Le délai de 12 mois est porté à 5 ans pour les livrets d'épargne, les comptes à terme et les comptes-titres.

En amont, les banques sont soumises à une obligation de procédure en matière de gestion des comptes inactifs :

  • s'assurer que les titulaires sont vivants en vérifiant notamment le répertoire national d'identification des personnes physiques (RNIPP) qui permet de préciser si une personne est en vie ou décédée
  • informer les titulaires ou leurs représentants légaux ou ayants droits de l’état d’inactivité des comptes
  • transférer la gestion des comptes à la CD passé un certain délai (variable selon le type de produit et si le titulaire est décédé ou toujours vivant)
  • publier annuellement le nombre de comptes bancaires inactifs et le montant des encours détenus ou transférés à la CD.

La Caisse des Dépôts doit chaque année publier l'identité des titulaires des comptes transférés. Ces mesures s'appliquent à tous les comptes inactifs ouverts en France, également à ceux antérieurs au 1er janvier 2016.

En pratique, sans manifestation du titulaire encore vivant d'un compte bancaire, un produit d'épargne salariale (Plan Épargne Entreprise) ou un contrat d'assurance vie dans un délai de 10 ans, les sommes sont transférées à la CD. Il est alors possible de se faire restituer les fonds auprès de l'organisme via Ciclade. Sans demande de restitution, ils sont reversés à l’État qui les conserve de manière définitive après 30 ans d'inactivité des ayants droit. Si le titulaire est décédé, les fonds d'un compte bancaire ou d'un produit d'épargne salariale sont conservés par la banque durant 3 ans et non 10 avant d'être transférés à la CD où l'avoir peut être restitué via Ciclade jusqu'à la 30ème année qui suit le décès.

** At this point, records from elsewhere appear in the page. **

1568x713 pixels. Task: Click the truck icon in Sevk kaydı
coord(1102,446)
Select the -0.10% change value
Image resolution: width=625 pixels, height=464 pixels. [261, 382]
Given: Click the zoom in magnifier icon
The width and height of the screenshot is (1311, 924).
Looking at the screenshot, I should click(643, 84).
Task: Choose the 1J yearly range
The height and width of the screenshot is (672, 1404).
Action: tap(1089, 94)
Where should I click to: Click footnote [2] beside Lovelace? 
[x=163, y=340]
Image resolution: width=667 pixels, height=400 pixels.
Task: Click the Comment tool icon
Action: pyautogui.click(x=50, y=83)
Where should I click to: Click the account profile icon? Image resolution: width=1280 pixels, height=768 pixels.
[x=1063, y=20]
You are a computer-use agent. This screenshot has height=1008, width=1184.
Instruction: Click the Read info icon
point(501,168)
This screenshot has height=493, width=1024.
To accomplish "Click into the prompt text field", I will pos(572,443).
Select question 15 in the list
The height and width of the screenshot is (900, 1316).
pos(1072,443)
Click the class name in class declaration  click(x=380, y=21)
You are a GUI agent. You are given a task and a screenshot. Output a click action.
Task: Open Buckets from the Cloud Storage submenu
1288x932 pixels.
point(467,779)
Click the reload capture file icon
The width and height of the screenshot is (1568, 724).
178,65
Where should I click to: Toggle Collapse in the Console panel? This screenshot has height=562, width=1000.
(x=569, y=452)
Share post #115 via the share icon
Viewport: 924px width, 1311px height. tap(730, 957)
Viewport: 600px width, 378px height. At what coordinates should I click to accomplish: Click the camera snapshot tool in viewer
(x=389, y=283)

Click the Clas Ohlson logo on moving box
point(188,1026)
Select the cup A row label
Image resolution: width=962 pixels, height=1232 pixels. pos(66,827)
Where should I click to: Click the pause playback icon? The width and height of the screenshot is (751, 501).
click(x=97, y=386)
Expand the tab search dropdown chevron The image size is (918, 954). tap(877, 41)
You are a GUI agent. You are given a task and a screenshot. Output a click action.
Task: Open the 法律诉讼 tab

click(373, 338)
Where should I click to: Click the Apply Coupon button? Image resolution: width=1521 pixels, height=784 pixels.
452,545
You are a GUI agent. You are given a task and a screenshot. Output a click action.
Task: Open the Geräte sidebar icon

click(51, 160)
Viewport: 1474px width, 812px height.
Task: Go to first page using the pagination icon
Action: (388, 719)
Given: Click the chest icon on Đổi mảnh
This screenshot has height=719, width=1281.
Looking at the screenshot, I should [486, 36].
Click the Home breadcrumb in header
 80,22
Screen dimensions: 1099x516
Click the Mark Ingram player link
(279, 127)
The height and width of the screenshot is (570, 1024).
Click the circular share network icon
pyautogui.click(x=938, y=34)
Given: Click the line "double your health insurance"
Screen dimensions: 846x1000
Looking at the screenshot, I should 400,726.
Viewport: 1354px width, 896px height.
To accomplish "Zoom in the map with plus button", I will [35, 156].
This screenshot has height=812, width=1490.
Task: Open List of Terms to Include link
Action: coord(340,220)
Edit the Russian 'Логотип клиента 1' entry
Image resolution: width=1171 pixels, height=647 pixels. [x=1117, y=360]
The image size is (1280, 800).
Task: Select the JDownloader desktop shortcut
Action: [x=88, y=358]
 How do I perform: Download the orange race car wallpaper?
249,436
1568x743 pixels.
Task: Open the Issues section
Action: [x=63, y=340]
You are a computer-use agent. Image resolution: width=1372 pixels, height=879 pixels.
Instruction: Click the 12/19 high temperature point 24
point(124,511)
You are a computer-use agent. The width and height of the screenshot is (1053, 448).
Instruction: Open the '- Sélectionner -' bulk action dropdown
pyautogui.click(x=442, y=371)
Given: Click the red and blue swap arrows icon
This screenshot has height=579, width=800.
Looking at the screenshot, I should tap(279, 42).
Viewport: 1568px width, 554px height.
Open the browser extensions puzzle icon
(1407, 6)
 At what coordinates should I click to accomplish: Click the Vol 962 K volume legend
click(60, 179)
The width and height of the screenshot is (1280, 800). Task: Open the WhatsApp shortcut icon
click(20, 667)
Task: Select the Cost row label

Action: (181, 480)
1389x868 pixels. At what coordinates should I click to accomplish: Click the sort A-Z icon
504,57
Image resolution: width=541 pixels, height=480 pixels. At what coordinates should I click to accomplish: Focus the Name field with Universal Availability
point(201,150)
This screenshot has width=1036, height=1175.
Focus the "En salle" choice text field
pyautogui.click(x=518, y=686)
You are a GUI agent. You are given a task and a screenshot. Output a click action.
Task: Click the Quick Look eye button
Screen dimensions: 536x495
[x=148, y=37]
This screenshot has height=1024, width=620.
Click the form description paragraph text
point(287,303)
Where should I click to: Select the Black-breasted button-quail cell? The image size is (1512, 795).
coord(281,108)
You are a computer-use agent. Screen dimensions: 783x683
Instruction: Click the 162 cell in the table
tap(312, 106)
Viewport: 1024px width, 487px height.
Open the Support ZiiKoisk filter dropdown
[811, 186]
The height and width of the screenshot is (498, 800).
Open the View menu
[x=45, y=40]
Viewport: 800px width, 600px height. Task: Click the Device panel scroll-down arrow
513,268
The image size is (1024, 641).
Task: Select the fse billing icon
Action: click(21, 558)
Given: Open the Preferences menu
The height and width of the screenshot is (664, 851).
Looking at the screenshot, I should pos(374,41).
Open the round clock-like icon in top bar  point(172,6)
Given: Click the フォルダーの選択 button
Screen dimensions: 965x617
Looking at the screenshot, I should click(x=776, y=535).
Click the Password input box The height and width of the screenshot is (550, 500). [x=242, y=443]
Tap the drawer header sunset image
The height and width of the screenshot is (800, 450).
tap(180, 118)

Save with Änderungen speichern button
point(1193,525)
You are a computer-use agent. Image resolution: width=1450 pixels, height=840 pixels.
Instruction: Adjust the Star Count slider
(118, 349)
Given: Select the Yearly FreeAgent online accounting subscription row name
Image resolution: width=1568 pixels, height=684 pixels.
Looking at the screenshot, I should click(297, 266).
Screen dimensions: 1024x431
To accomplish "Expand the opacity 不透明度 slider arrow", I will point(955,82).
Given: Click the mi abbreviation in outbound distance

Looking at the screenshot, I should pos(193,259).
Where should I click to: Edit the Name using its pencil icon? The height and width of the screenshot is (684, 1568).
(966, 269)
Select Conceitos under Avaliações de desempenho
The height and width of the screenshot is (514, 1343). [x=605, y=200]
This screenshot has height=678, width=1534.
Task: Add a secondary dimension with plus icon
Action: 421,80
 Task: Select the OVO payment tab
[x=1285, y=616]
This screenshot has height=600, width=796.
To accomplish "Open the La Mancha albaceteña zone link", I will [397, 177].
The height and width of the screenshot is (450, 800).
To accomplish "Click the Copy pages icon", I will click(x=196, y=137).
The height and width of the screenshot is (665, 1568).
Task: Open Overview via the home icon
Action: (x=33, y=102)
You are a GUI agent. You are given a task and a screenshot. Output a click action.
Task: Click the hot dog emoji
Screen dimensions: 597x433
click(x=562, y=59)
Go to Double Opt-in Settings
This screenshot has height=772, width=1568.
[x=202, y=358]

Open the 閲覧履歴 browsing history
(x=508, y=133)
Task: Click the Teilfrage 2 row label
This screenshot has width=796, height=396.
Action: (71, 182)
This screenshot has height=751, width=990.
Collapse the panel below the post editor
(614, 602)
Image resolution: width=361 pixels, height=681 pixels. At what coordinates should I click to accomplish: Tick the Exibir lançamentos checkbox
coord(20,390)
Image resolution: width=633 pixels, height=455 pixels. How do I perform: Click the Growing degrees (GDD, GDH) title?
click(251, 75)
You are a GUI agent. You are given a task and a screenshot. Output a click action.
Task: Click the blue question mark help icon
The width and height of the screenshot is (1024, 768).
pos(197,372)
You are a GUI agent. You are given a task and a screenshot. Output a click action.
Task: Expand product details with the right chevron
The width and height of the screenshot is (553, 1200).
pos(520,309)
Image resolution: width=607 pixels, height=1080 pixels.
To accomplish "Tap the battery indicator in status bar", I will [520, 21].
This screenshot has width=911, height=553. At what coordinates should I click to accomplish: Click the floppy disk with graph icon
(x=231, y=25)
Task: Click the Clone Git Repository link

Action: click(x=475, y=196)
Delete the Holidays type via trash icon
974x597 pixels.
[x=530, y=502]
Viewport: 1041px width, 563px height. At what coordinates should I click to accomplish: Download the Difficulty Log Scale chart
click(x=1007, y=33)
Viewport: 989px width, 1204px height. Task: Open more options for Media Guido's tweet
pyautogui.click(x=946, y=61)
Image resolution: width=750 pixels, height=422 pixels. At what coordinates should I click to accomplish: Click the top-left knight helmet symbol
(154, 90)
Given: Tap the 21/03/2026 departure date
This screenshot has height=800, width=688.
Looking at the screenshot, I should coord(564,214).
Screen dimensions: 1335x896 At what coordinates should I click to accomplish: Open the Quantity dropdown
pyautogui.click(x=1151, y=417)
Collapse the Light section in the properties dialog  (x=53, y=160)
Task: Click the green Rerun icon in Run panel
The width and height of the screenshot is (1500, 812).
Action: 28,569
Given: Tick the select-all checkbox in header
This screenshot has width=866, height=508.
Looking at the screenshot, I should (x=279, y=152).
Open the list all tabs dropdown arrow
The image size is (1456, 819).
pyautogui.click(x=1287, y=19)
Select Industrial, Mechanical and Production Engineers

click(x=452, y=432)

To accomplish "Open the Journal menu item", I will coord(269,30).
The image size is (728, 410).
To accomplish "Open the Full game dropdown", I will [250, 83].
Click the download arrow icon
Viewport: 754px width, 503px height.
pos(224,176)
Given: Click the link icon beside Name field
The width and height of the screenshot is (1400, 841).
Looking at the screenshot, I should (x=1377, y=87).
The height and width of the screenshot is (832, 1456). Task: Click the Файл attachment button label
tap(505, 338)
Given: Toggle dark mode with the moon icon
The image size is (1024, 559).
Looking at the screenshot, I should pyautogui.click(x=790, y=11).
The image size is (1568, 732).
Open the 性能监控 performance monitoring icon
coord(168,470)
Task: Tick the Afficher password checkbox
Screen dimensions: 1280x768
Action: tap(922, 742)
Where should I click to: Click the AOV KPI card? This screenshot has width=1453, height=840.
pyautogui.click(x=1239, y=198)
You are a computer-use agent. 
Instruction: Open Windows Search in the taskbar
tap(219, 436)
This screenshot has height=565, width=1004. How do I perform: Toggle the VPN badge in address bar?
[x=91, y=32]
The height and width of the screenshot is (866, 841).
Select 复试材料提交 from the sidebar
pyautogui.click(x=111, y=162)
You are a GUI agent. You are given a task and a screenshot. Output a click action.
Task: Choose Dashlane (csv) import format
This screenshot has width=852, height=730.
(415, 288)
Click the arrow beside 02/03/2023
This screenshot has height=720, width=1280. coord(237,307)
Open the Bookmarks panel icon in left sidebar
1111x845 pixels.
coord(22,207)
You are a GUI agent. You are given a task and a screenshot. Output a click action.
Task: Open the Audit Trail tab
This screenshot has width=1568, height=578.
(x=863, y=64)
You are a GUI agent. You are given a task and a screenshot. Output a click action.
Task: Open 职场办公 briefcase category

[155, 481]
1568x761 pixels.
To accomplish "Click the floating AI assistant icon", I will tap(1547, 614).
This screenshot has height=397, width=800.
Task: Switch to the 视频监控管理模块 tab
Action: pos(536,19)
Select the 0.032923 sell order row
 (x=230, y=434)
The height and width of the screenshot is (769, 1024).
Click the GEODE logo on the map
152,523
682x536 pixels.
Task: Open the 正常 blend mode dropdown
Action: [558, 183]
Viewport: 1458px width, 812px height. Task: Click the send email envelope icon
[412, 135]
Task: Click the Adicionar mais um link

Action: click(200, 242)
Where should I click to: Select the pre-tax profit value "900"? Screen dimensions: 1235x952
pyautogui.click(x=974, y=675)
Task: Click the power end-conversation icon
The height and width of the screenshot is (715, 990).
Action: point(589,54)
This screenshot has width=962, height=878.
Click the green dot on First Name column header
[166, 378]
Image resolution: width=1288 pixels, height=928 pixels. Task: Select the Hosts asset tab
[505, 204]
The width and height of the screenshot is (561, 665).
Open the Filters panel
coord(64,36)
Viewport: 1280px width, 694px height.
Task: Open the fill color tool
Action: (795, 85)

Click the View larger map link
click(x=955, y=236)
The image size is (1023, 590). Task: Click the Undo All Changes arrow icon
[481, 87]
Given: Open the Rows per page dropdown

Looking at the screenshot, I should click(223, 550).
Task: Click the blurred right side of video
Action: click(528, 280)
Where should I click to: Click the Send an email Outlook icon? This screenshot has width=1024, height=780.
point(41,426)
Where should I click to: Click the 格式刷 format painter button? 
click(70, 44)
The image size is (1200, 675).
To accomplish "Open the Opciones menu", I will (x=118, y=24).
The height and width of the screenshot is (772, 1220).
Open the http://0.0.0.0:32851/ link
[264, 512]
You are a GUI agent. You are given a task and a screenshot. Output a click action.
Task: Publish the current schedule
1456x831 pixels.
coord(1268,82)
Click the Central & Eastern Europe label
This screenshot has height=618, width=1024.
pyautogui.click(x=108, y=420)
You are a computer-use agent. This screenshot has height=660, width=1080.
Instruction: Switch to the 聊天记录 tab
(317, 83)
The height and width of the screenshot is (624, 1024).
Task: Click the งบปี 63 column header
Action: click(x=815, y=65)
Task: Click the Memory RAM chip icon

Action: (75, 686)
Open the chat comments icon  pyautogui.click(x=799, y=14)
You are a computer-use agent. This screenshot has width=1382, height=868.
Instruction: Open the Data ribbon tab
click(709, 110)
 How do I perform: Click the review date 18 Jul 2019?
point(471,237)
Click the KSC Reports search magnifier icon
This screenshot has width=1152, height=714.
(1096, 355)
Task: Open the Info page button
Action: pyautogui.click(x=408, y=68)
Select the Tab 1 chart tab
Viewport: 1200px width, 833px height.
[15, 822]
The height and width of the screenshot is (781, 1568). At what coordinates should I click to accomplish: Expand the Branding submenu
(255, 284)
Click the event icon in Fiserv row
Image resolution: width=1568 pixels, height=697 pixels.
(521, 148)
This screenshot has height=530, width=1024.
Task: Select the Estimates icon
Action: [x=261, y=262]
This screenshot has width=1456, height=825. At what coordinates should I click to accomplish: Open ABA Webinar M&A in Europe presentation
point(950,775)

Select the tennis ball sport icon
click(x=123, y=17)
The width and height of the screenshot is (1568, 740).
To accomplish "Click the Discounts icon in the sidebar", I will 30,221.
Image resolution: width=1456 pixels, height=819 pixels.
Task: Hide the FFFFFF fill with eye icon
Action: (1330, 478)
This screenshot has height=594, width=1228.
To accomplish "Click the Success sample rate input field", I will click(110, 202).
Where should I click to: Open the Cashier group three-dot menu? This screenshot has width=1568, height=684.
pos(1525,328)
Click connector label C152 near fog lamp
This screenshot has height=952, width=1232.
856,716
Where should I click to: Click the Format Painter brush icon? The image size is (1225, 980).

Ciclade, un service de restitution peu fonctionnel

Durant la première année d'exercice du dispositif, la Caisse des Dépôts a reçu des banques 3,7 milliards d'€ issus de quelque 6,5 millions de comptes en déshérence, un chiffre spectaculaire à mettre au crédit de ce nouveau cadre réglementaire. Près de 2 milliards d'€ provenaient de 5,5 millions de comptes bancaires inactifs, auxquels se sont ajoutés près d'un milliard issu de 400 000 produits d'épargne salariale non perçue et 843 millions d'€ de 550 000 contrats d'assurance vie. Fin 2018, la CD était assise sur 5,1 milliards d'€. Au total, selon le dernier rapport annuel de la Cour des Comptes, ce sont près de 11 milliards d'€ détenus par les banques et la CD (6,2 Mds€ pour les comptes bancaires et 4,7 Mds€ pour les assurances-vie) qui attendraient d'être réclamés par leurs bénéficiaires ! 

A ce jour, le dispositif Ciclade n'a permis de restituer que 143 millions d'€, soit 3% des sommes déposées à la CD. C'est peu dire si des progrès restent à faire pour lutter efficacement contre les fonds en déshérence. La Cour des Comptes identifie plusieurs problèmes auxquels sont confrontés les particuliers dans leur recherche via le site :

  • certains types d'avoirs ne peuvent être demandés que par voie postale
  • certains produits d'épargne salariale sont traités via un site internet distinct
  • les délais de traitement sont trop longs (6,4 mois en moyenne).

La Cour recommande d'optimiser les processus de traitement interne et réclame davantage de transparence de la part des banques et des assurances en "rendant obligatoire un rapport annuel des établissements à l'ACPR" et un élargissement de la définition des produits en déshérence, notamment aux contrats prévoyant une sortie en rente.